Mahdzar and Safari [34] studied the correlation between geometry and legibility. Their research using Space Syntax demonstrated that basic geometric forms such as circles, triangles, rectangles, and squares can improve integration, accessibility, and legibility in urban spaces.

The concept of serial vision, introduced by Cullen [35], provides a method to evaluate the legibility of urban spaces in three dimensions. Cullen [35] proposed mapping sequences of visual experiences from the observer’s point of view. Oliveira [36] summarises this idea: Cullen argues that if we would design our towns from the point of view of the moving person, the whole city would become a plastic experience, a journey through pressures and vacuums, a sequence of exposures and enclosures. This method offers a powerful tool for analysing the spatial-visual features of urban environments [37].

4. Selection of the Case Study

To study the selected criteria, a case study approach was chosen. The right case study must exemplify the criteria and offer enough complexity for generalisation. The case study should meet the following requirements:

• An urban public space primarily used for events.
• Accessible for data collection.
• Complex pedestrian flow and geometry.
• Critical view shafts in the urban fabric.

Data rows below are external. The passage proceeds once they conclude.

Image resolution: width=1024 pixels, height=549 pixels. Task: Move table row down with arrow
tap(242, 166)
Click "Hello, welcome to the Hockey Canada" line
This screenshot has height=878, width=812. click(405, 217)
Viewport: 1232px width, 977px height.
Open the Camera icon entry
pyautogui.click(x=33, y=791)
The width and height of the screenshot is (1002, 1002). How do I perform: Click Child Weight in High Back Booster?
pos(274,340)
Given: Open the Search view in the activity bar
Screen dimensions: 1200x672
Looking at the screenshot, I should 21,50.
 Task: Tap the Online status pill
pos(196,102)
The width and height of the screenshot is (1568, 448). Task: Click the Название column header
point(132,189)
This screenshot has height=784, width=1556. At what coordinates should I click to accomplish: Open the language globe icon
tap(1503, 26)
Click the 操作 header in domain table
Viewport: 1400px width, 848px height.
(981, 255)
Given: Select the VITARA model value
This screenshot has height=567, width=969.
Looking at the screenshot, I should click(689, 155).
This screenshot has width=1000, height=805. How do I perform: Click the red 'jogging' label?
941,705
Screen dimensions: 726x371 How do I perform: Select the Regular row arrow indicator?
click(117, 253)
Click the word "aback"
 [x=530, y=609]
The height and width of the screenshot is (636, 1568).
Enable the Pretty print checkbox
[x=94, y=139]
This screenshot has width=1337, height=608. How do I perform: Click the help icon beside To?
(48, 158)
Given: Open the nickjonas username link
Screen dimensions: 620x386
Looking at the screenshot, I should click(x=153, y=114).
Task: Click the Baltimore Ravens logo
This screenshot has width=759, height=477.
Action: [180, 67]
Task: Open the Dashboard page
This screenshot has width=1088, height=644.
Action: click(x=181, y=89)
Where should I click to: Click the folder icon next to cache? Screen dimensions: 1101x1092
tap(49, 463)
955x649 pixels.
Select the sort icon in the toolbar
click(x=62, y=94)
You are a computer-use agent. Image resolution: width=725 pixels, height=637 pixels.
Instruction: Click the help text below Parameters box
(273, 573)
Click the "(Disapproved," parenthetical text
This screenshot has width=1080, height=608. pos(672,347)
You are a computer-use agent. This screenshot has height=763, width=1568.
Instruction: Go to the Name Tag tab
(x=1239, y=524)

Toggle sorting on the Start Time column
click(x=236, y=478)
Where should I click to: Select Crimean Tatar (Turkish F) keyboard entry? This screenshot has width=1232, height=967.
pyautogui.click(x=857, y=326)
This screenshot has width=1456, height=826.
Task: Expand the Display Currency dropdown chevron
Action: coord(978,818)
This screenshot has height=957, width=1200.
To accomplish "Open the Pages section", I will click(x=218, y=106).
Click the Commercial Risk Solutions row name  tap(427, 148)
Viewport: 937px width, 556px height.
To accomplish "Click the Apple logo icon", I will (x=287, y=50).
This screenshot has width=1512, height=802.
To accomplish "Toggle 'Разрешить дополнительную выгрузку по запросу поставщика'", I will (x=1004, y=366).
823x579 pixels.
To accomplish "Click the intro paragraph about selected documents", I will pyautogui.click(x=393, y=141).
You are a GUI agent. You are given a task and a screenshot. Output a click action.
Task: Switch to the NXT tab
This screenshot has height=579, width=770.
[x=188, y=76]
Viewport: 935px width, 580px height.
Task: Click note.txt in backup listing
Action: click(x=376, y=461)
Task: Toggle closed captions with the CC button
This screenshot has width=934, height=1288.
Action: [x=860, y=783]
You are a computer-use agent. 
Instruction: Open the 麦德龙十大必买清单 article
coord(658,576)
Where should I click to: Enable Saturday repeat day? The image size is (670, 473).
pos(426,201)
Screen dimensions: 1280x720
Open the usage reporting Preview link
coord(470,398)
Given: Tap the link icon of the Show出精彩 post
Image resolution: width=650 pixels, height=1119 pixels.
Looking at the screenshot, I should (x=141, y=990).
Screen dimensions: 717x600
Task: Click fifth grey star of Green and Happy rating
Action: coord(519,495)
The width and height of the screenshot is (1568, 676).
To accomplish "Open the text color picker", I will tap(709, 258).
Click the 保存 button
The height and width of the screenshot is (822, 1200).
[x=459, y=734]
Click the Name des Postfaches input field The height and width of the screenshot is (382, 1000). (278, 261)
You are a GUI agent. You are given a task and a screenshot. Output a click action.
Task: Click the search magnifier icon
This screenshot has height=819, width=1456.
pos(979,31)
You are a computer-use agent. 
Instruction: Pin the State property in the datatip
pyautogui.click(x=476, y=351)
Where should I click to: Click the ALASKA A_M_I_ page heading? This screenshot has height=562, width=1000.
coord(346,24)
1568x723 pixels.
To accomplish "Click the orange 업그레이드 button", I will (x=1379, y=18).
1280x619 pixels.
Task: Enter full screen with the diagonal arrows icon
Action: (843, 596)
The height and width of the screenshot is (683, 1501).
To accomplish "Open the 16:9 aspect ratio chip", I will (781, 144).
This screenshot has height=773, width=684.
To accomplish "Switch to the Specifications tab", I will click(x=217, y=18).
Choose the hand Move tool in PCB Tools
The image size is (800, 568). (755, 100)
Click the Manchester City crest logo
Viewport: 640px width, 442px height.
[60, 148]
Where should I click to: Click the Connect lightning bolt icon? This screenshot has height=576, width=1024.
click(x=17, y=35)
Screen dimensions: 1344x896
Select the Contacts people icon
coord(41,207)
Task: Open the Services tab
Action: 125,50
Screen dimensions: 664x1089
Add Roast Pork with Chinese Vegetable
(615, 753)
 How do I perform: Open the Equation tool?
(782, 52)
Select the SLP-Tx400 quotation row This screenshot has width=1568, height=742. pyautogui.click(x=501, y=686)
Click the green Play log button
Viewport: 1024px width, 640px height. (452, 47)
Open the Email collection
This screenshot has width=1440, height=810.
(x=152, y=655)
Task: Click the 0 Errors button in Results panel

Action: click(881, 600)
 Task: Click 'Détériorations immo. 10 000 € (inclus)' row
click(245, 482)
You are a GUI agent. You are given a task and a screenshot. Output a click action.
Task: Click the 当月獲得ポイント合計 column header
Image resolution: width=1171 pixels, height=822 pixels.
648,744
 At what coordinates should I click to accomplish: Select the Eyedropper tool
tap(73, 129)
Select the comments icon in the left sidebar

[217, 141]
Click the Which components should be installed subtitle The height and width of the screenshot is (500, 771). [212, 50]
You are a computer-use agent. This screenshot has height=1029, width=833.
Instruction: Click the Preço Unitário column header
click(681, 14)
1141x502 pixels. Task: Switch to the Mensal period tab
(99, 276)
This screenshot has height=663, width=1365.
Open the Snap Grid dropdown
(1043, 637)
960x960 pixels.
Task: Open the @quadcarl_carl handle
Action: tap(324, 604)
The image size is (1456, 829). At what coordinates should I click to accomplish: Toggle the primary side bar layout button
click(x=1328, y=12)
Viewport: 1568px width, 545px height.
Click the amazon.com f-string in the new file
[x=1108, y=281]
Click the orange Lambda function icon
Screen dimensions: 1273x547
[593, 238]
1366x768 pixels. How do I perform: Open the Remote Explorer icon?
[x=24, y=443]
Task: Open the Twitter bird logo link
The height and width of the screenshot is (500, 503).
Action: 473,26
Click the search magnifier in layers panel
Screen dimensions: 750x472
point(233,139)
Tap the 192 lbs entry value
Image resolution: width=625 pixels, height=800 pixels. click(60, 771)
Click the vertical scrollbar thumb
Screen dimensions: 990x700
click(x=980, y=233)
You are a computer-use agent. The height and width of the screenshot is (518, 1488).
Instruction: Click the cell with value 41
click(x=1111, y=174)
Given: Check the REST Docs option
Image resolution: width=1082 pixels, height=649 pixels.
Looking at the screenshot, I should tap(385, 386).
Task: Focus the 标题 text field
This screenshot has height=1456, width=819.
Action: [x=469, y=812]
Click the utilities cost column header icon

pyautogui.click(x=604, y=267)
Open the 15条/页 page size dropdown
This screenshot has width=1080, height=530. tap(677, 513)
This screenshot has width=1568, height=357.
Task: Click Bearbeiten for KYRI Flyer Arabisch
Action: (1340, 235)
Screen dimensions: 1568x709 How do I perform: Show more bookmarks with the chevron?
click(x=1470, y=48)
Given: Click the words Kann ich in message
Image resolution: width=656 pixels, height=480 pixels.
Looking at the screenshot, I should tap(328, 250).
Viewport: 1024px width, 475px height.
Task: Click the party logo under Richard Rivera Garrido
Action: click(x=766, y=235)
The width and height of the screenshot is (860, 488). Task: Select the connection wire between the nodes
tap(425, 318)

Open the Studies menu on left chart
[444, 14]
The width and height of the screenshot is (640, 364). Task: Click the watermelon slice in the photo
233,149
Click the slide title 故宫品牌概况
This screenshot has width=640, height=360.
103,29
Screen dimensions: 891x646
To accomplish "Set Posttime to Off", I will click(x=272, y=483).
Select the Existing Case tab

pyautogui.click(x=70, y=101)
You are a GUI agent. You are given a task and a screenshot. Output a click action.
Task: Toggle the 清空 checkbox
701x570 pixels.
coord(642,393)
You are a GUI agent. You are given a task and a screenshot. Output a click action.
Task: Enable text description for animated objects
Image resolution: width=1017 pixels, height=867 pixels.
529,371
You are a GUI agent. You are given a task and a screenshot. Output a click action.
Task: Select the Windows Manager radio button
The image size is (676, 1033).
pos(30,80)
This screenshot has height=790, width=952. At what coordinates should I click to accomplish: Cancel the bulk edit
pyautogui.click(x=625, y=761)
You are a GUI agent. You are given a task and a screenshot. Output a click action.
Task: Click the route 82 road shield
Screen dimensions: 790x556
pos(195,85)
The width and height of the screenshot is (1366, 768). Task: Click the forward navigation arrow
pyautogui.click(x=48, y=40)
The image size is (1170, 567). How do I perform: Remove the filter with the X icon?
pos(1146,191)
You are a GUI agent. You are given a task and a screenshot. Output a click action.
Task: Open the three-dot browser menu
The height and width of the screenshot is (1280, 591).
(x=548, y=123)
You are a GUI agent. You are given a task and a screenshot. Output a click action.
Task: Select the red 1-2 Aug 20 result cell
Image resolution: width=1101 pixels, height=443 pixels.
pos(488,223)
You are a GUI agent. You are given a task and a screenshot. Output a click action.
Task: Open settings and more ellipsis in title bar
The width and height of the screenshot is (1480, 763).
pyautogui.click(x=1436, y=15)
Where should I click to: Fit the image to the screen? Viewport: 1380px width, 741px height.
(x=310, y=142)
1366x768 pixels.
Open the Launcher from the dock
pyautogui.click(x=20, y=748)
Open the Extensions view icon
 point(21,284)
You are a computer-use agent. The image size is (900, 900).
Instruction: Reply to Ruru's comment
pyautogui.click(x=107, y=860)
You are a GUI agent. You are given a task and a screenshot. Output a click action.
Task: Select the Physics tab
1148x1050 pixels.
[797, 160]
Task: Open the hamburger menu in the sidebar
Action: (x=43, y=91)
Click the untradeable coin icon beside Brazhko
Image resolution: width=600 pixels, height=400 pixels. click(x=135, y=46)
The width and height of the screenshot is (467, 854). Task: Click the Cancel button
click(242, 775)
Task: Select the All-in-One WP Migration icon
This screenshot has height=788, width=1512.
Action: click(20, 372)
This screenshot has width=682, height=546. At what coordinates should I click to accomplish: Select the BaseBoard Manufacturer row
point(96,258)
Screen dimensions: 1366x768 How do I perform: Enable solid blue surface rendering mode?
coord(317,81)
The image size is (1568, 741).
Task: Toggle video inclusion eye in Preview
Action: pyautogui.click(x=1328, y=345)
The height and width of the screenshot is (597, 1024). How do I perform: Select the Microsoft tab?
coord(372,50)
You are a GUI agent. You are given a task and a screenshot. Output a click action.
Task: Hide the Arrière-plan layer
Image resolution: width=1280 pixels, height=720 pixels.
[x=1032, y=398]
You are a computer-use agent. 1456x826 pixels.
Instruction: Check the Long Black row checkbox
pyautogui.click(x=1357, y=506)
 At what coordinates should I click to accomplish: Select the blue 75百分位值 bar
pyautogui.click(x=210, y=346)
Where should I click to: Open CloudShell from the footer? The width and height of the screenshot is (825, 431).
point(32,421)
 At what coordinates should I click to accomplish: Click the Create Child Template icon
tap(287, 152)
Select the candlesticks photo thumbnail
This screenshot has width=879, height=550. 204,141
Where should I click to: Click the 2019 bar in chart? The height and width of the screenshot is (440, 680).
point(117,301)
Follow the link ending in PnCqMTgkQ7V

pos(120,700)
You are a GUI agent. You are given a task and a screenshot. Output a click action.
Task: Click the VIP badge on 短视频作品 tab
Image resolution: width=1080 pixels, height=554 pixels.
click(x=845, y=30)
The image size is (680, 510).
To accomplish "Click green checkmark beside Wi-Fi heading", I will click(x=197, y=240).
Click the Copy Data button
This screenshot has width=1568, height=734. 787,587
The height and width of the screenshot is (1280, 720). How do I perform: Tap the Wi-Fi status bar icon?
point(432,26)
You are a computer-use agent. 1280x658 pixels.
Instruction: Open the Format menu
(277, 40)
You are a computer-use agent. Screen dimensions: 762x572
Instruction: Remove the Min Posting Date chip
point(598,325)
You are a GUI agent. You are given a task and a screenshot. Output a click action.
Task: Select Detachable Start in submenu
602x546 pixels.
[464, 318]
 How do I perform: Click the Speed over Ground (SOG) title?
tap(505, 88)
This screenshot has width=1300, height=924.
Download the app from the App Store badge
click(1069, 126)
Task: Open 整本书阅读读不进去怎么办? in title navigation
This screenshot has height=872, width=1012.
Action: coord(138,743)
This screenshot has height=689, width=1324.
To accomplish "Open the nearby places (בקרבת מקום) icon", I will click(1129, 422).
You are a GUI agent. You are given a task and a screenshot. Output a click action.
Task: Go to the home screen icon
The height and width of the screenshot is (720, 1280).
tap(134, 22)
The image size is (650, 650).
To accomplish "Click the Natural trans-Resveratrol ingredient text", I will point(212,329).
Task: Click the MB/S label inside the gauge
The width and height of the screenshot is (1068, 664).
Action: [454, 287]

City council websites and online ticket platforms were used to identify urban public spaces in Wellington and Auckland used for events. The following options (Figure 4) were considered:

• Aotea Square (AS), Auckland.
• Civic Square (CS), Wellington.
• Odlins Plaza (OP), Wellington.
• Waitangi Park (WP), Wellington.

Aotea Square, located in Auckland’s CBD along Queen Street, is bordered by the Auckland Town Hall, Auckland Civic Theatre, and The Edge performance arts and convention centre. Primarily used as an event venue, the square is well-integrated with surrounding buildings, though it lacks direct connectivity to Queen Street.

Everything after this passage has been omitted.